No you may not agree to this. These are distinctively Protestant theses, likely some form of Calvinism, and have been condemned by the Council of Trent.

Is this a condition of employment? If so, I would not want to work there even if they paid me a million dollars to do so. If the price of employment is assenting to heresy, forget it.

Even a Lutheran shouldn’t sign this.

Jon

This is common in protestant circles. They have “statements of faith” for all number of Christian groups (homeschool groups and the like,) internet forums, often you have to agree to something like this to be regarded as a “Christian.”

Yes, JonNC, I don’t think this fits my family’s Lutheran beliefs. However, I know a number of Lutherans who would sign something like this anyway, because they agree with most of the statements and what’s left isn’t a big deal.

Beryllos, the first articles of these usually have to do with the Trinity, the Virgin birth, crucifixion, resurrection, and ascension of Christ, original sin, and the fact that Holy Scriptures are inerrant (Some add “all 66 books of the Bible are inerrant,” but most don’t think to specify.) This one includes that Jesus “will return bodily to this world to fulfill His ministry and calling as God and Lord,” and article 14 is that, “I believe in the bodily resurrection of the dead; of the believer to everlasting blessedness and joy with the Lord; of the unbeliever to judgment and everlasting conscious punishment which will not end.”

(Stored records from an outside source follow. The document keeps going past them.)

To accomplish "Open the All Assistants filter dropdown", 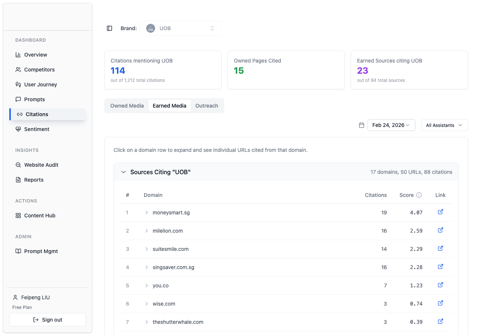I will (x=444, y=125).
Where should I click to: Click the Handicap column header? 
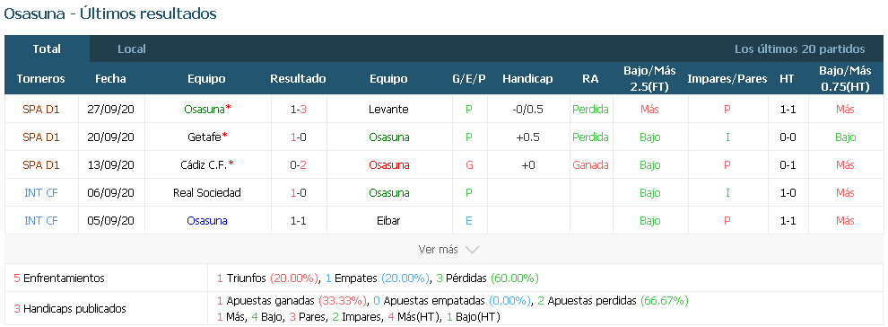tap(527, 79)
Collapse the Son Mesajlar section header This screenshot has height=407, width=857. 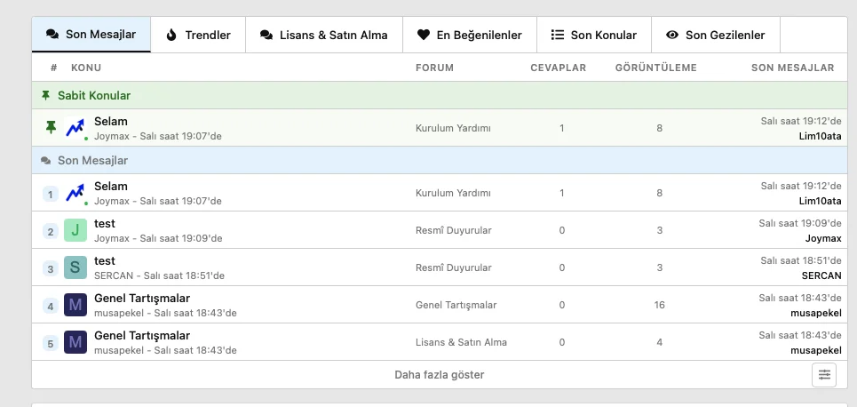pos(92,161)
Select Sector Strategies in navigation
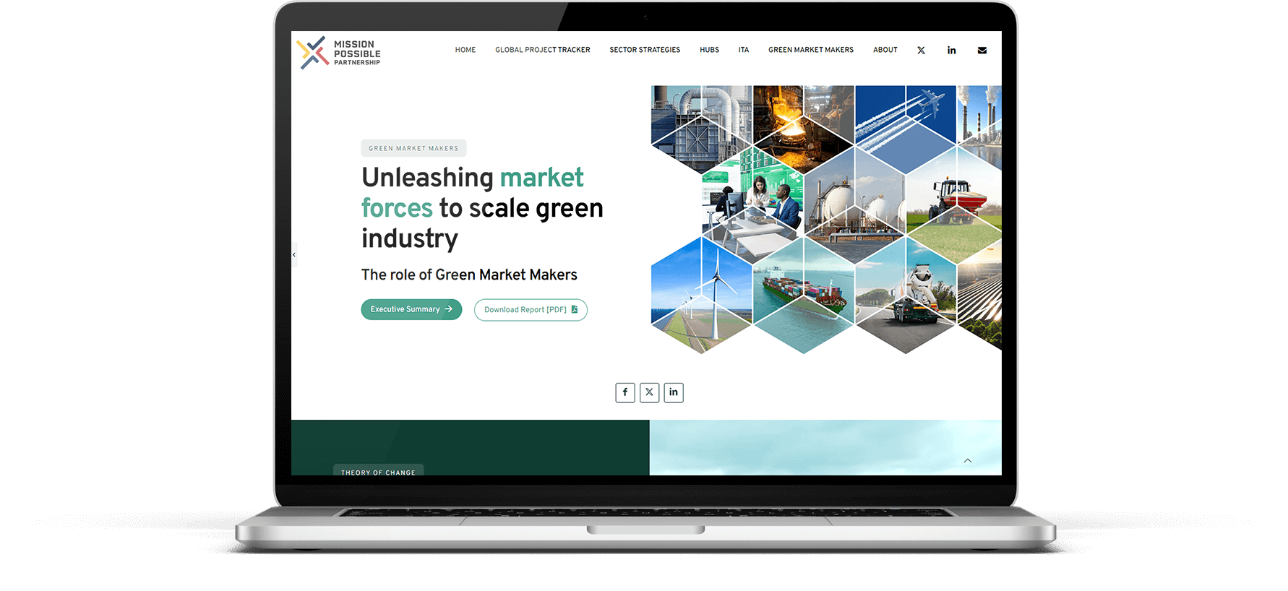1288x591 pixels. tap(645, 50)
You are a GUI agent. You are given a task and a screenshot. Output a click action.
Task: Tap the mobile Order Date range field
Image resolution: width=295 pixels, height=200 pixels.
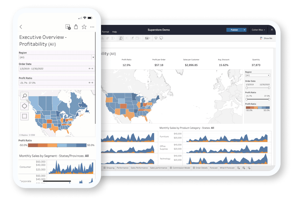[53, 69]
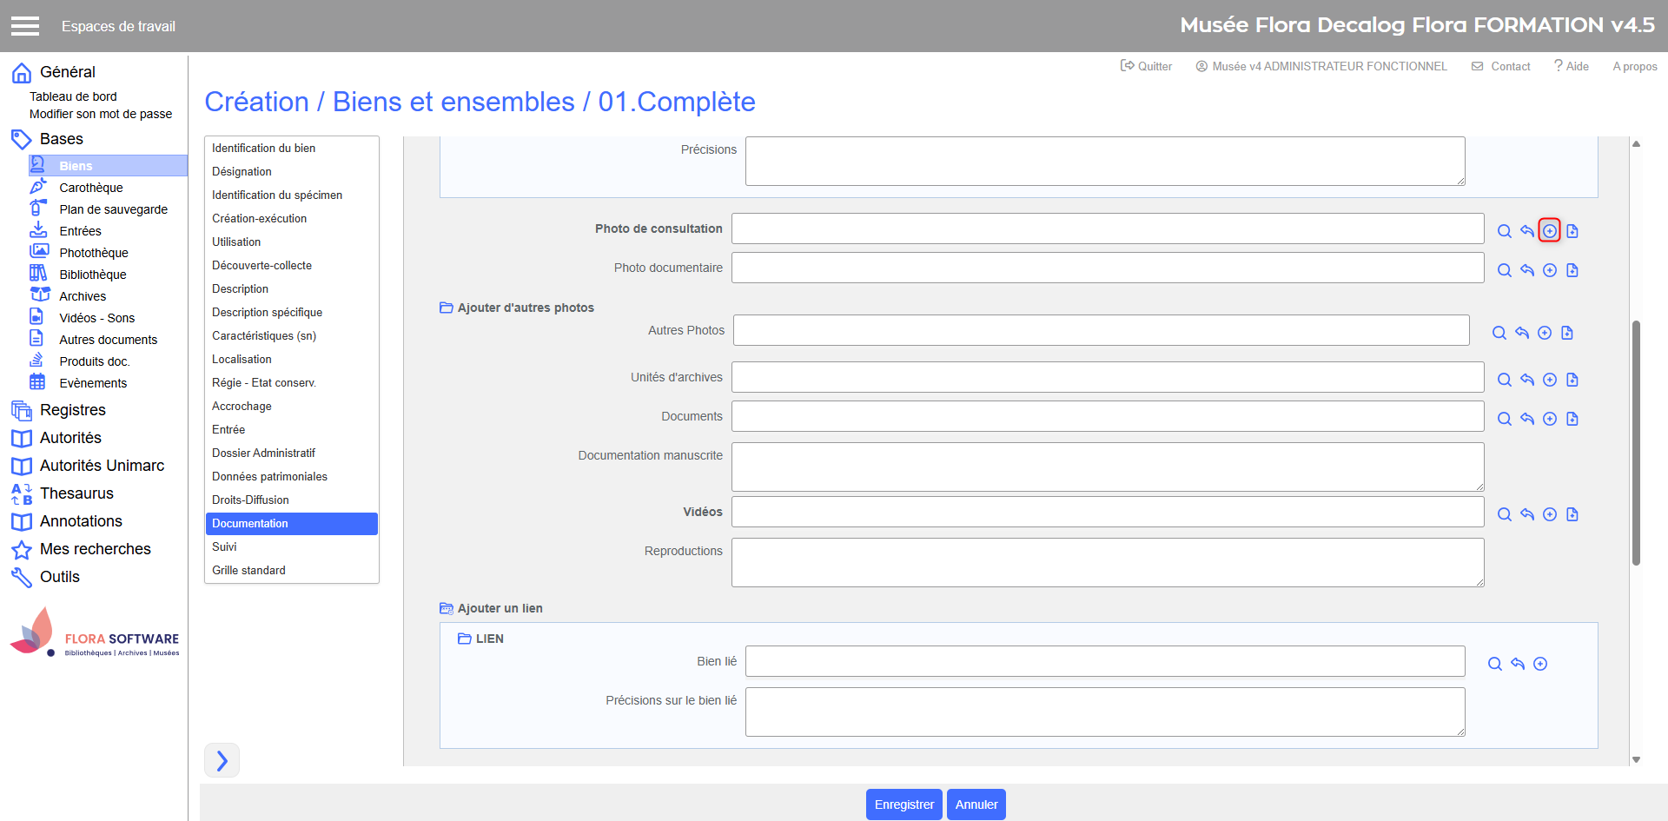Click add icon next to Photo de consultation
This screenshot has width=1668, height=821.
[1549, 231]
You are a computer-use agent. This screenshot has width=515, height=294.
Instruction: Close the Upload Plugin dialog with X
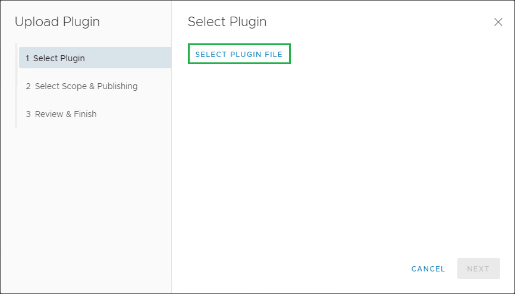(498, 22)
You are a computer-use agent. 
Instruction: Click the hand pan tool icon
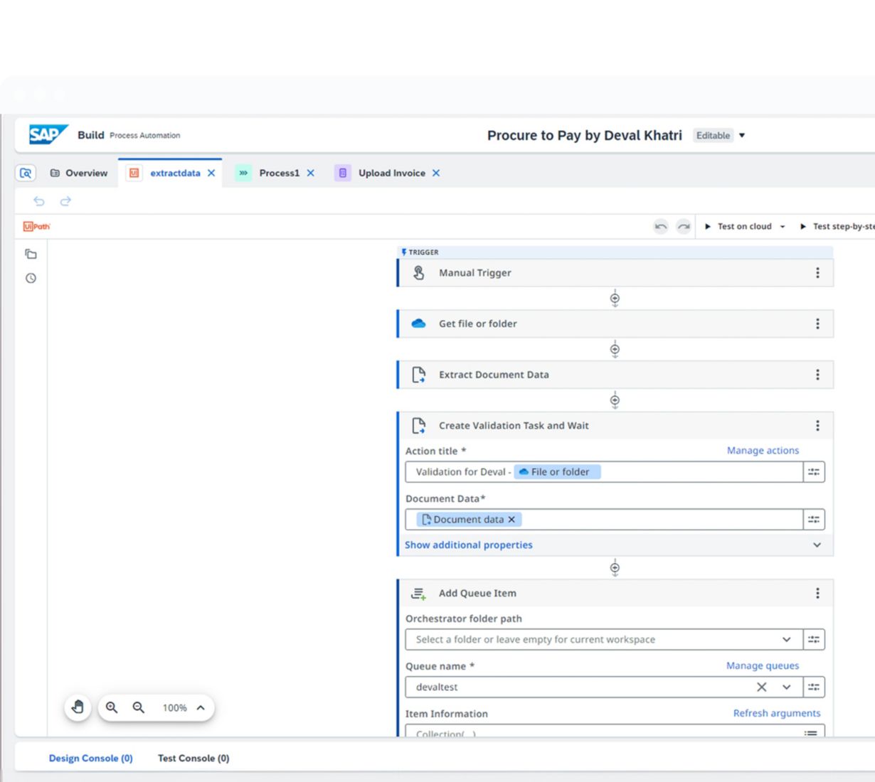[78, 707]
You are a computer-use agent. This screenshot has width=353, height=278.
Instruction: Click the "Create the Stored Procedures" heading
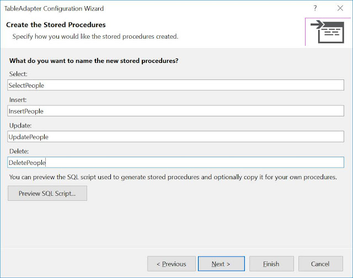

Usually, on these statements, I am fine with the first 1/2 of the articles. They focus on the Trinity, the Bible, and the fact that unbelievers won’t get to Heaven. The problem is the clauses at the end, which contain more specific theology. After the half-way point, the focus switches to how a person gets to Heaven. (That’s what I posted.) The last articles of the “Statement of Faith” often contain ideas like Predestination, contain political ideas, and anything which is important to that Protestant denomination. (This last clause of this “SOF” is about being pro-life and against homosexuality. I would sign that if it was the only thing on the list, but yes, that is their way of keeping out anyone who doesn’t agree with them.)

One more thing: To Cojuanco, I have not seen anything like this as a condition for employment, but I’m guessing that if I applied to be, say, a teacher at a “Christian school,” I would have to sign some statement like this.

And thanks, everyone, for your replies.

That would be a horrible shame. To deny the sacraments in this way in contrary to the very confessional teaching of Lutheranism, and it is a HUGE deal. Some of the rest of that statement is suspect as well. A failure of catechesis. :frowning:

Jon

I think they look at it without seeing that “ordinance” is a way of denying that it’s a sacrament, and, well, we are saved by grace through faith like the Statement of Faith said earlier. So this is just them saying that Jesus saves us instead of works and agree to that…

My Mom (who is LCMS) refused to sign one of these at one point, because she didn’t like the fact that the local homeschool group was “being exclusive, like they were trying to make sure only Baptists were in the group.” I think that’s another good way to look at it.

I am no Lutheran expert. But it seems to me that number 12 is the exact opposite of what Lutheran’s believe. All the confessions of the Lutheran church explicitly state that Baptism is a means of salvation that is necessary for salvation.

Which is why I suspected Calvinism or is offshoots.